Кстати, не думайте, будто такое отсутствие понятия о свободе не окажет воздействия на указ императора Александра II об освобождении крепостных. Это далеко не так; по всей вероятности, оно окажется даже совсем иным, чем многие ожидают.
Но это такой серьезный вопрос — мы имеем в виду освобождение крестьян, — что лучше заняться им отдельно.
В парке, помимо прочего, есть и театр. Теперь речь идет о том, чтобы сыграть там «Приглашение на вальс» и одну русскую пьесу, сочинение самого графа, как только один из моих друзей, виконт де Сансийон, который должен к нам присоединиться, прибудет из Парижа.
Если бы не обед, мы никогда бы не поверили, что уже шесть часов вечера.
Если бы не свечи и лампы, зажженные по привычке, мы бы в полночь поклялись, что все еще шесть часов вечера.
Ничто, дорогие читатели, неспособно дать вам представление об июньской ночи в Санкт-Петербурге — ни перо, ни кисть.
Это что-то волшебное.
Если предположить, что Елисейские поля в самом деле существуют и их озаряет серебристое солнце, то именно такого оттенка должен быть весной свет в царстве мертвых.
Представьте себе воздушную среду серебристожемчужного цвета, отливающую опаловым, но не такую, какая бывает на рассвете или в сумерках, а наполненную бледным светом, лишенным всякой болезненности и озаряющим все предметы сразу со всех сторон. Ничто кругом не отбрасывает тени.
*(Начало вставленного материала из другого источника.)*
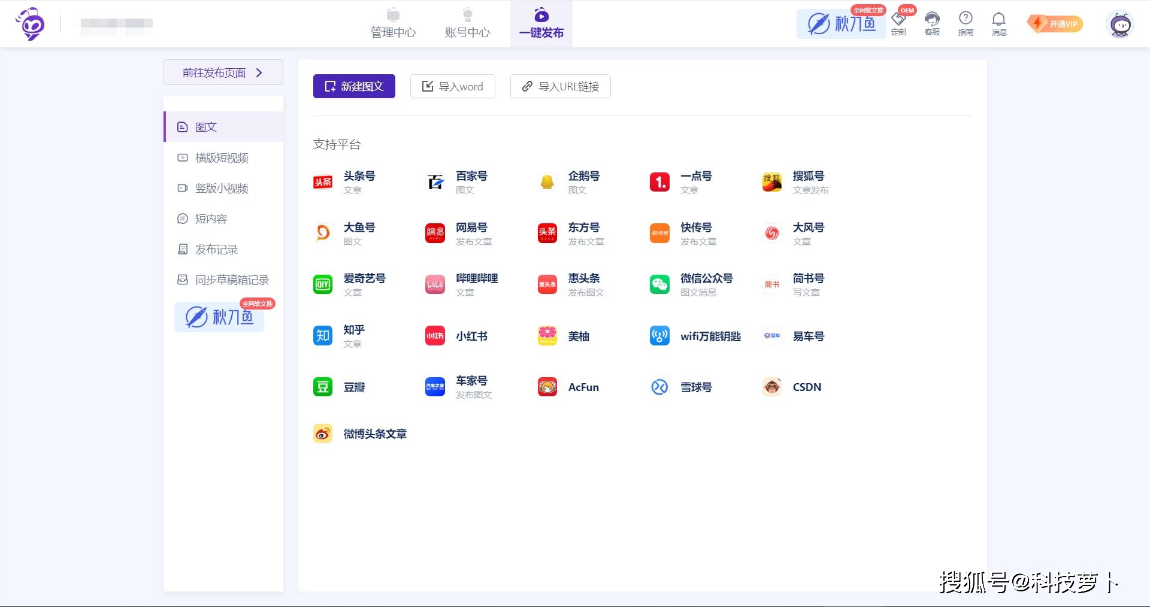
Task: Open 发布记录 in the sidebar
Action: pyautogui.click(x=216, y=250)
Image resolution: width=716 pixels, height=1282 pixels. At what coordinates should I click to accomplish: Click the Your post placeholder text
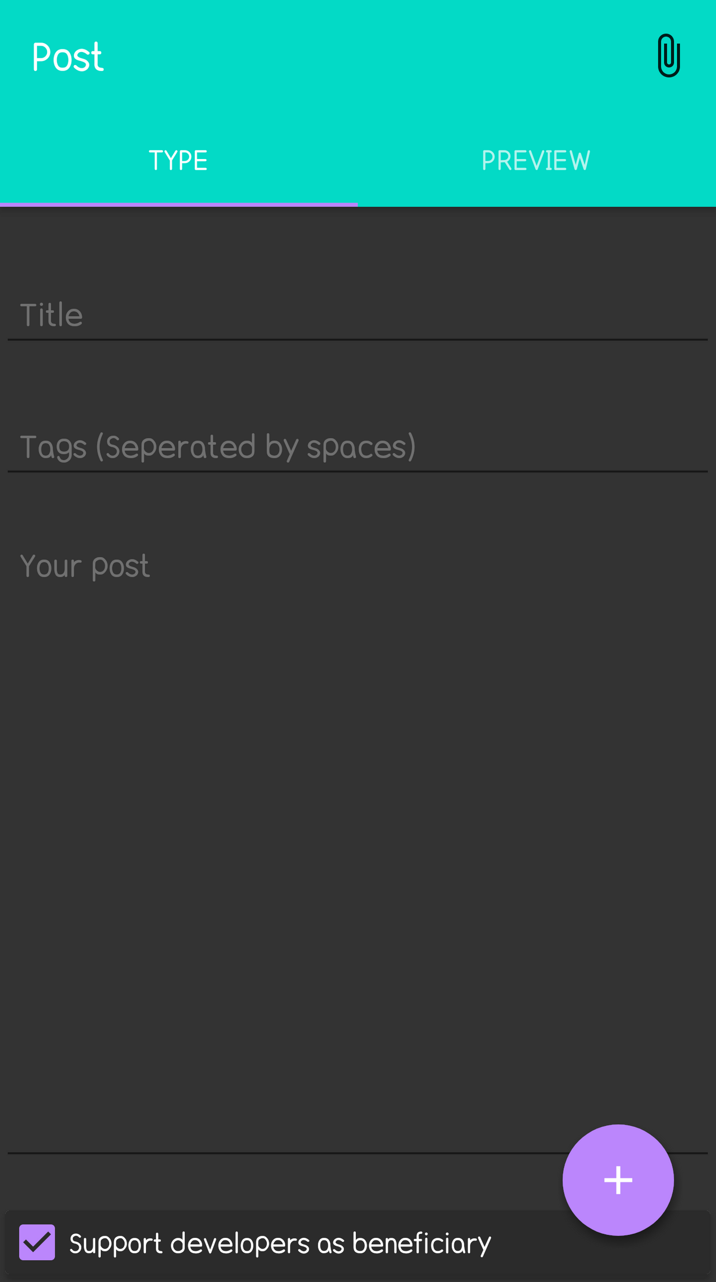point(85,566)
Прозрачный полумрак, но не ночь, а лишь отсутствие дня; полумрак, в котором все предметы различимы на целое льё кругом; затмение солнца, но без той тревоги и того беспокойства, в которое затмение погружает всю природу; это тревога, освежающая душу, покой, наполняющий ваше сердце радостью, тишина, к которой вы все время прислушиваетесь, ожидая, не раздастся ли вдруг ангельское пение или глас Божий!
Любовь в подобную ночь становится вдвойне прекрасной.
В моей жизни бывали ночи из тех, какие воспел Вергилий и изобразил Феокрит, когда под дуновением едва ощутимого ветерка я скользил по глади Байской бухты, Неаполитанского залива, рейда Палермо и Мессинского пролива. Лежа на палубе своей лодки, переполненный мечтаниями молодости — ведь я был тогда молод! — я глядел, безуспешно пытаясь пересчитать их, на миллионы звезд, усеивающих бездонную синеву неба, одним и тем же покровом охватывающего одновременно Сицилию, Калабрию и Грецию; я видел Алжир, созерцающий по ночам, как его белые дома, банановые пальмы и смоковницы отражаются в водах африканского моря; я видел Тунис, погрузившийся в короткую ночную дрему в тех самых местах, где вечным сном спит Карфаген; я видел амфитеатр Джем-Джема, вырисовывающийся своими римскими арками посреди пустыни, под пылающим светом августовской ночи. Но нигде я не видел ничего подобного санкт-петербургским ночам.
По прибытии в Санкт-Петербург первую из таких ночей я провел всю целиком на балконе виллы Безбородко, ни минуты не помышляя о сне, хотя давала себя знать усталость, накопившаяся за предшествовавшие ночи.
Муане всю ночь оставался рядом со мной, потрясенный, как и я, этим новым для нас зрелищем. Мы восторгались, но не обменивались своими восторгами. Бескрайняя Нева катила у наших ног серебряные воды. Большие суда, эти распустившие крылья ласточки, бесшумно шли вниз и вверх по реке, оставляя за собой легкий след. Ни один огонек не светился на том и другом берегу, ни одна звезда не бодрствовала в небе.